Start Page extract

The Cebu City Sports Center, formerly called as Abellana Sports Complex is a track and field and football stadium located in Cebu City, Philippines. The complex was built by the city to serve as the main venue for the 1994 Palarong Pambansa and accommodate large events of various kinds. It is owned and managed by the Cebu City government. A number of major events have taken place at the Complex, including concerts, sports events, governmental activities, and the Sinulog Festival, which is held there every year. In addition, Philippines Football League club Global Cebu F.C. has made the stadium their home since entering the league in 2017.

The Sinulog Foundation, responsible for the organization of the Sinulog Festival, is taking office in the complex and the Sinulog contest is usually held there.  The Cebu City Sports Complex has been used by the local government to discuss political problems, like population transfer and urban renewal with local neighborhood organizations.

End Page extract

## Exercise brief:
Please decide whether each statement agrees with the text on the Cebu City Sports Center, answering yes or no and quoting the words from the text that settle it. 1. The complex was built to be the main venue for the 1994 Palarong Pambansa. 2. A private foundation owns the complex. 3. Global Cebu F.C. has used the stadium as its home since 2010.

Start Information shown

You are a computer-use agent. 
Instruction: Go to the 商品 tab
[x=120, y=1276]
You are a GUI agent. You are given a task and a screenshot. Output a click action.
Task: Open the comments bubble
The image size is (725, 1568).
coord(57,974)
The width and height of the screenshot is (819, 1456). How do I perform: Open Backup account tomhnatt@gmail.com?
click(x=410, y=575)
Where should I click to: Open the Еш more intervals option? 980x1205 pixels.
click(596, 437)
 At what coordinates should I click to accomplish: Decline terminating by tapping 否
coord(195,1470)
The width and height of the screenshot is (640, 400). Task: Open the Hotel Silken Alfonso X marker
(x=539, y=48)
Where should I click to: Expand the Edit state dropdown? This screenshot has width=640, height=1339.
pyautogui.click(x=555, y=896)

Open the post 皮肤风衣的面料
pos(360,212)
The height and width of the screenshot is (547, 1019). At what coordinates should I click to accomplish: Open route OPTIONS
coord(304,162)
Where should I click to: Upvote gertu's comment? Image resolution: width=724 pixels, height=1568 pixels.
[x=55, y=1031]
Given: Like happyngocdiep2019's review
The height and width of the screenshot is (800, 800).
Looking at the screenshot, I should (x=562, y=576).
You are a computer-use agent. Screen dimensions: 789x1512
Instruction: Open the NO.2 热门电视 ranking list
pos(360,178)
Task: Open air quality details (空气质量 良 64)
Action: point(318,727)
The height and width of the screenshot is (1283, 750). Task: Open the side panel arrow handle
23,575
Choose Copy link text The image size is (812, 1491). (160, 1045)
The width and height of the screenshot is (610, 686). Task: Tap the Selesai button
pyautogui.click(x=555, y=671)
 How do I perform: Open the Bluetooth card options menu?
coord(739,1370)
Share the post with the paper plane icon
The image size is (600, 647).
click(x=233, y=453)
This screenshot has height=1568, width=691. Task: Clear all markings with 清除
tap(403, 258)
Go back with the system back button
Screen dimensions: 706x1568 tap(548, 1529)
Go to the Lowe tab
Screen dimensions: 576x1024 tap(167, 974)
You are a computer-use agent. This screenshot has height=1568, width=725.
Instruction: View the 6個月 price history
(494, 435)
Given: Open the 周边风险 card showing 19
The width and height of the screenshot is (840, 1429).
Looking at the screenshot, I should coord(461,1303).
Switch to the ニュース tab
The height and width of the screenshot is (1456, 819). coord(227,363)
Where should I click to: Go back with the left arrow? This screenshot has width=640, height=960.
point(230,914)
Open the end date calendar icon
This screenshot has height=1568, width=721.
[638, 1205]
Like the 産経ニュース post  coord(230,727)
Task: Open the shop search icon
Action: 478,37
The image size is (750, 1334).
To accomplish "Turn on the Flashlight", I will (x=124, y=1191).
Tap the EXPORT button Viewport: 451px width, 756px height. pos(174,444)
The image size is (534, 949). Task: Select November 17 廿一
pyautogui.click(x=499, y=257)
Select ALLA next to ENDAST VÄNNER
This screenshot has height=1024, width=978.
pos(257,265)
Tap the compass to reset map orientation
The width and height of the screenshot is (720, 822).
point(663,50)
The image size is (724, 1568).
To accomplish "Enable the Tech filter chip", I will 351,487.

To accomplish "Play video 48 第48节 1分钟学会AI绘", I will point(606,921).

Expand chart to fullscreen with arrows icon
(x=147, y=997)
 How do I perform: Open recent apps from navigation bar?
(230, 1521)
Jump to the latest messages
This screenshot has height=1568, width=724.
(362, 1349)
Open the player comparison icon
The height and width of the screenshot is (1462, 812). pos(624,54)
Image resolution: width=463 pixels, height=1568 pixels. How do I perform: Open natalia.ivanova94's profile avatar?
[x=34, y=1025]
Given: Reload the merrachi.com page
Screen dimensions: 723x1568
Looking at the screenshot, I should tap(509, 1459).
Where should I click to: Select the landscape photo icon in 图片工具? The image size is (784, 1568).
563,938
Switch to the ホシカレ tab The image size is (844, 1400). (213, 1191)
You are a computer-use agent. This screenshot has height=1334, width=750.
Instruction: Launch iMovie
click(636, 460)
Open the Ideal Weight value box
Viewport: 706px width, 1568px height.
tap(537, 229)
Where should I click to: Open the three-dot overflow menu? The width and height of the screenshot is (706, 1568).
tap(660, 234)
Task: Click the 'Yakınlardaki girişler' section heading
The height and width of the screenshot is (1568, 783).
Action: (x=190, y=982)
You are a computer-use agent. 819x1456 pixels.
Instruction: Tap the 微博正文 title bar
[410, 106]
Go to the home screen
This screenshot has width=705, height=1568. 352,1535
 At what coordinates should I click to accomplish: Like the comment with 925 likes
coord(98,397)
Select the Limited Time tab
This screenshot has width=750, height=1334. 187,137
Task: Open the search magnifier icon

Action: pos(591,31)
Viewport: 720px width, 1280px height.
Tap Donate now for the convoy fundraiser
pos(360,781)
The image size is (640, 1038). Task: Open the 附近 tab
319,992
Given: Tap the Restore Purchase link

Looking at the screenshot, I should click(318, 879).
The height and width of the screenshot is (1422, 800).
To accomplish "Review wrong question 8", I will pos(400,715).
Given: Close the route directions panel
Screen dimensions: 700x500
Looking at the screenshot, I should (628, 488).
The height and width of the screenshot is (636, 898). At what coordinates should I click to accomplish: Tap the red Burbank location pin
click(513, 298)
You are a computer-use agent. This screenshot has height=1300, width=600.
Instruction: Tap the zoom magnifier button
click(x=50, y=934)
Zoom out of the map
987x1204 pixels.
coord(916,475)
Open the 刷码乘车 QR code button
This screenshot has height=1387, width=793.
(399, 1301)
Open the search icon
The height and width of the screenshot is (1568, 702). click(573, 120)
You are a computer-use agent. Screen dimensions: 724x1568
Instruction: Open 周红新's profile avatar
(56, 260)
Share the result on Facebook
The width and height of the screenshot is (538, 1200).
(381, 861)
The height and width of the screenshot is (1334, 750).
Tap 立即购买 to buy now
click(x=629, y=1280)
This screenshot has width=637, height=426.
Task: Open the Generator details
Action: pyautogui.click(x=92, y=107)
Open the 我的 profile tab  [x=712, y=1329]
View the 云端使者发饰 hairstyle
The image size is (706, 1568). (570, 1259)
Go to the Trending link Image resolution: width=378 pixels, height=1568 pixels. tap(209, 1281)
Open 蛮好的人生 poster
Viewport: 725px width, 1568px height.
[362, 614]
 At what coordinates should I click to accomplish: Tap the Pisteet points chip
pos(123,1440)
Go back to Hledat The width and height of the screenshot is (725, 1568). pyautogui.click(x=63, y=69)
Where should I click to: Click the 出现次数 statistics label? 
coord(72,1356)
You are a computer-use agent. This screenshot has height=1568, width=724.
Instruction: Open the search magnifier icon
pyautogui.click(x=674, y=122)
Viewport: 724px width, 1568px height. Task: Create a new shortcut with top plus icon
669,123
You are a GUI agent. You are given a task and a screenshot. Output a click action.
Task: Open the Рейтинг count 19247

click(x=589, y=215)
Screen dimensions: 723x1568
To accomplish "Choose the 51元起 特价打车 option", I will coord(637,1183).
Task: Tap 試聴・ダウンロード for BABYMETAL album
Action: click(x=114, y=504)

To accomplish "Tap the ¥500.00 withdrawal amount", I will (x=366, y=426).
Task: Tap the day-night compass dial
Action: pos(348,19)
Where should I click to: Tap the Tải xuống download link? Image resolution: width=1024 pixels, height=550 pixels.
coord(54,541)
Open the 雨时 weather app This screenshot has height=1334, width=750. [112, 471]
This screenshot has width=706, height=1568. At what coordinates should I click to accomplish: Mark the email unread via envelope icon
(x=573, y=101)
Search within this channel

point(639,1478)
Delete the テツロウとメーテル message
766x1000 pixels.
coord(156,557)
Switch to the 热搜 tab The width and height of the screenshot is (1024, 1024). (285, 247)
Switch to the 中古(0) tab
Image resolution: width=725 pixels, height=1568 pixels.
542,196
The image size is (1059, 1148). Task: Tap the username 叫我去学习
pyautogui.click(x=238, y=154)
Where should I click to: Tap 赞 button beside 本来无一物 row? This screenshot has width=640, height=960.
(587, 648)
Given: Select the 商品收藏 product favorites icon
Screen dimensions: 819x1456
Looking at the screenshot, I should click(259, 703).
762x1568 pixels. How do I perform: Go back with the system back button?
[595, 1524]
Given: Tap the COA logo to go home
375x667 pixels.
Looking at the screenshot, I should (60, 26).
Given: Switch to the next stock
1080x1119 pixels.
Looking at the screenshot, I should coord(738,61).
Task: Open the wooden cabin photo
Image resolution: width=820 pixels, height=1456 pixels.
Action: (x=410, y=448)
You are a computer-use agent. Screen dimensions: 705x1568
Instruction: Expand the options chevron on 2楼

End Information shown

## Result for this task:
1. Yes: "The complex was built by the city to serve as the main venue for the 1994 Palarong Pambansa"
2. No: "It is owned and managed by the Cebu City government."
3. No: "Global Cebu F.C. has made the stadium their home since entering the league in 2017"